• _EXERCISE_: Your task is to return the data below, word for word.

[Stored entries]

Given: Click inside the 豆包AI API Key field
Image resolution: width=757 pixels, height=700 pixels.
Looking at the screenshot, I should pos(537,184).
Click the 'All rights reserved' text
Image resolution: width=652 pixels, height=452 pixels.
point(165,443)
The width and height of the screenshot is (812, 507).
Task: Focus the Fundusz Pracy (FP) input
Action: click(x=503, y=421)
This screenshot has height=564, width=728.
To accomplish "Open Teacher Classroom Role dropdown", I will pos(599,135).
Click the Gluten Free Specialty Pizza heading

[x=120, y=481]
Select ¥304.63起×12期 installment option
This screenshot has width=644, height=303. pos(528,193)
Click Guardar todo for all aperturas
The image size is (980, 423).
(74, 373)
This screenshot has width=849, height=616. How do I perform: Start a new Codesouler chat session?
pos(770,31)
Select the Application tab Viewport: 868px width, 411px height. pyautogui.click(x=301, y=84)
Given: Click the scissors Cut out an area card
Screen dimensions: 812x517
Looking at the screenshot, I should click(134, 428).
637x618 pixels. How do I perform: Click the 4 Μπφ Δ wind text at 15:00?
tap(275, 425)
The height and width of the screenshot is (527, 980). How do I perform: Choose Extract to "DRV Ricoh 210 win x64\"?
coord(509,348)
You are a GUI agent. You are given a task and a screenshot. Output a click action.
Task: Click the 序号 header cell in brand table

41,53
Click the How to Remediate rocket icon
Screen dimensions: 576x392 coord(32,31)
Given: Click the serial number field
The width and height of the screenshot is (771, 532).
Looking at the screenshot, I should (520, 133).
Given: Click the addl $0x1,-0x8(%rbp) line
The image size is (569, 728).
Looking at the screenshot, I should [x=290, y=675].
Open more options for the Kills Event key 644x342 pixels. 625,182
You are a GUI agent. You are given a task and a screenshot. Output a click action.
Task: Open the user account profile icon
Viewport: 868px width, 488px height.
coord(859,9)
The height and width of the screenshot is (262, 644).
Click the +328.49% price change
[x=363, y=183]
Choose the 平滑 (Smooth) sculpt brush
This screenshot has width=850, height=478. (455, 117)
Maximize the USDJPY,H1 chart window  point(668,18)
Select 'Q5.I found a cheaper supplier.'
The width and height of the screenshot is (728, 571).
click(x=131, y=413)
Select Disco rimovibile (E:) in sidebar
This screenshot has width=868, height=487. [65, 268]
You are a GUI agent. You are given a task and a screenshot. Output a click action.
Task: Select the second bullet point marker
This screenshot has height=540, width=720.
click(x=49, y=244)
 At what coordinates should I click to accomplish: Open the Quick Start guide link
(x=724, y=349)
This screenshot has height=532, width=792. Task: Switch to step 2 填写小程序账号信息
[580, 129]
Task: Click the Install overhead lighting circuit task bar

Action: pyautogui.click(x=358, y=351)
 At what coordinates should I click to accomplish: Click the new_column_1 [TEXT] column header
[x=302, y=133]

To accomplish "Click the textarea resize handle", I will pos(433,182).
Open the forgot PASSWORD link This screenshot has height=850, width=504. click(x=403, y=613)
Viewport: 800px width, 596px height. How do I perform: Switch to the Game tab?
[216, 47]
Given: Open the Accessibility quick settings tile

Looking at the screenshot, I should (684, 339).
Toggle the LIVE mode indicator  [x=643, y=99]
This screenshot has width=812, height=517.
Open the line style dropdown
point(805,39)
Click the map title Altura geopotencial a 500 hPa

• _RESPONSE BOX_:
Given: Click inside the 豆包AI API Key field
Image resolution: width=757 pixels, height=700 pixels.
Looking at the screenshot, I should pos(537,184).
Click the 'All rights reserved' text
Image resolution: width=652 pixels, height=452 pixels.
point(165,443)
The width and height of the screenshot is (812, 507).
Task: Focus the Fundusz Pracy (FP) input
Action: click(x=503, y=421)
This screenshot has height=564, width=728.
To accomplish "Open Teacher Classroom Role dropdown", I will pos(599,135).
Click the Gluten Free Specialty Pizza heading

[x=120, y=481]
Select ¥304.63起×12期 installment option
This screenshot has width=644, height=303. pos(528,193)
Click Guardar todo for all aperturas
The image size is (980, 423).
(74, 373)
This screenshot has width=849, height=616. How do I perform: Start a new Codesouler chat session?
pos(770,31)
Select the Application tab Viewport: 868px width, 411px height. pyautogui.click(x=301, y=84)
Given: Click the scissors Cut out an area card
Screen dimensions: 812x517
Looking at the screenshot, I should click(134, 428).
637x618 pixels. How do I perform: Click the 4 Μπφ Δ wind text at 15:00?
tap(275, 425)
The height and width of the screenshot is (527, 980). How do I perform: Choose Extract to "DRV Ricoh 210 win x64\"?
coord(509,348)
You are a GUI agent. You are given a task and a screenshot. Output a click action.
Task: Click the 序号 header cell in brand table

41,53
Click the How to Remediate rocket icon
Screen dimensions: 576x392 coord(32,31)
Given: Click the serial number field
The width and height of the screenshot is (771, 532).
Looking at the screenshot, I should (520, 133).
Given: Click the addl $0x1,-0x8(%rbp) line
The image size is (569, 728).
Looking at the screenshot, I should [x=290, y=675].
Open more options for the Kills Event key 644x342 pixels. 625,182
You are a GUI agent. You are given a task and a screenshot. Output a click action.
Task: Open the user account profile icon
Viewport: 868px width, 488px height.
coord(859,9)
The height and width of the screenshot is (262, 644).
Click the +328.49% price change
[x=363, y=183]
Choose the 平滑 (Smooth) sculpt brush
This screenshot has width=850, height=478. (455, 117)
Maximize the USDJPY,H1 chart window  point(668,18)
Select 'Q5.I found a cheaper supplier.'
The width and height of the screenshot is (728, 571).
click(x=131, y=413)
Select Disco rimovibile (E:) in sidebar
This screenshot has width=868, height=487. [65, 268]
You are a GUI agent. You are given a task and a screenshot. Output a click action.
Task: Select the second bullet point marker
This screenshot has height=540, width=720.
click(x=49, y=244)
 At what coordinates should I click to accomplish: Open the Quick Start guide link
(x=724, y=349)
This screenshot has height=532, width=792. Task: Switch to step 2 填写小程序账号信息
[580, 129]
Task: Click the Install overhead lighting circuit task bar

Action: pyautogui.click(x=358, y=351)
 At what coordinates should I click to accomplish: Click the new_column_1 [TEXT] column header
[x=302, y=133]

To accomplish "Click the textarea resize handle", I will pos(433,182).
Open the forgot PASSWORD link This screenshot has height=850, width=504. click(x=403, y=613)
Viewport: 800px width, 596px height. How do I perform: Switch to the Game tab?
[216, 47]
Given: Open the Accessibility quick settings tile

Looking at the screenshot, I should (684, 339).
Toggle the LIVE mode indicator  [x=643, y=99]
This screenshot has width=812, height=517.
Open the line style dropdown
point(805,39)
Click the map title Altura geopotencial a 500 hPa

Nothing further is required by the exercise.